D’un côté, les représentants de courtiers en crédits, considérant leurs nouvelles obligations de conseil comme un handicap concurrentiel.
De l’autre, les défenseurs des producteurs de la norme discutée, revendiquant l’aspect légitime et bien-fondé de ces mêmes obligations.

Conseil d’Etat, 24 juin 2013, n°363544

1. L’obligation de conseil des Courtiers en crédits.

Avec le Décret 2012-101 du 26 janvier 2012, l’obligation de conseil du courtier en crédits est entrée en vigueur le 15 janvier 2013.
Elle figure aux articles R. 519-27 et suivants, du Code monétaire et financier.

Elle est au cœur de la formation des courtiers en crédits.

Cette obligation est déjà particulière, puisqu’elle n’est pas explicitement qualifiée "de conseil".

Elle en présente pourtant tout le contenu, notamment : analyser le marché, proposer les contrats les plus appropriés en fonction de la situation et des besoins des clients, donc, motiver le conseil (art. R. 519-29 du CMF), préciser le degré d’indépendance du Courtier, ainsi que sa rémunération.

Elle est réservée aux seuls Courtiers en crédits, donc, les IOBSP (Intermédiaires en Opérations de Banque et en Services de Paiements) relevant du 1° du I de l’article R. 519-4 du même Code, lequel en fixe limitativement les quatre catégories.
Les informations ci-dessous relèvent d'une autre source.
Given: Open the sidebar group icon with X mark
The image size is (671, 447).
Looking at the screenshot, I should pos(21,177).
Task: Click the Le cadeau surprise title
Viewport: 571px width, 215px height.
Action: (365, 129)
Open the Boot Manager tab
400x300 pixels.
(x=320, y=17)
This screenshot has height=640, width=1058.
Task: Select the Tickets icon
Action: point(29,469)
L’obligation de conseil en crédits étant spécifique aux courtiers, et limitée aux seuls courtiers, elle n’est donc pas due par les IOBSP mandataires d’établissements de crédit, ni par les Conseillers salariés de ces mêmes établissements. Ceux-ci doivent à leurs clients emprunteurs une obligation d’information et une obligation de mise en garde, cette liste n’étant pas limitative.

2. La contestation.

En octobre 2012, les requérants ont, principalement, demandé au Conseil d’État d’abroger le Décret 2012-101 précité, spécialement la section qui pose les bases de cette obligation de conseil des courtiers en crédits.
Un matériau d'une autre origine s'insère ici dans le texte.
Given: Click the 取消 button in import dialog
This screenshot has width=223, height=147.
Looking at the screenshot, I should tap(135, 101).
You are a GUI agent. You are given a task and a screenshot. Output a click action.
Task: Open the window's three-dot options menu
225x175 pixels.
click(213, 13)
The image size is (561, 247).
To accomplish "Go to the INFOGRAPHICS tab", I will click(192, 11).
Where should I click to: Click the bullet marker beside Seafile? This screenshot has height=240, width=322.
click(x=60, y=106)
Le Conseil d’État rejette cette demande d’abrogation, et juge le décret conforme du point de vue de sa légalité externe, comme de sa légalité interne.

En effet, la loi habilite le pouvoir réglementaire à fixer les règles de bonne conduite pour les Intermédiaires en opérations de banque et en services de paiements (art. L. 519-1 du Code monétaire et financier). En déterminant le détail des obligations incombant à ce titre aux courtiers, le pouvoir réglementaire reste dans le cadre de cette habilitation. Le Conseil d’État précise que ceci est valable pour la "transparence sur l’éventuelle rémunération" perçue par les Courtiers de la part des banques.

De même, le conseil juge que la distinction posée entre courtiers et autres IOBSP n’entraîne pas une concurrence déloyale au détriment des premiers. L’obligation de conseil n’est pas un "handicap concurrentiel", d’autant que les prestations des courtiers ne sont pas substituables à celles des autres IOBSP (mandataires), n’étant pas identiques.

Le Conseil rappelle que le principe d’égalité "ne s’oppose pas à régler de façon différente des situations différentes", ni à déroger "à l’égalité pour des raisons d’intérêt général", lorsque "la différence de traitement est en rapport avec l’objet de la norme" et qu’elle reste "proportionnée aux différences de situations".

Les obligations spécifiques des courtiers sont ainsi jugées compatibles avec le principe d’égalité devant la loi.

La norme qui les fonde est jugée claire et intelligible, donc, possiblement conforme à la Constitution.

Les articles R. 519-4 à R. 519-31 du Code monétaire et financier sont, de la sorte, validés.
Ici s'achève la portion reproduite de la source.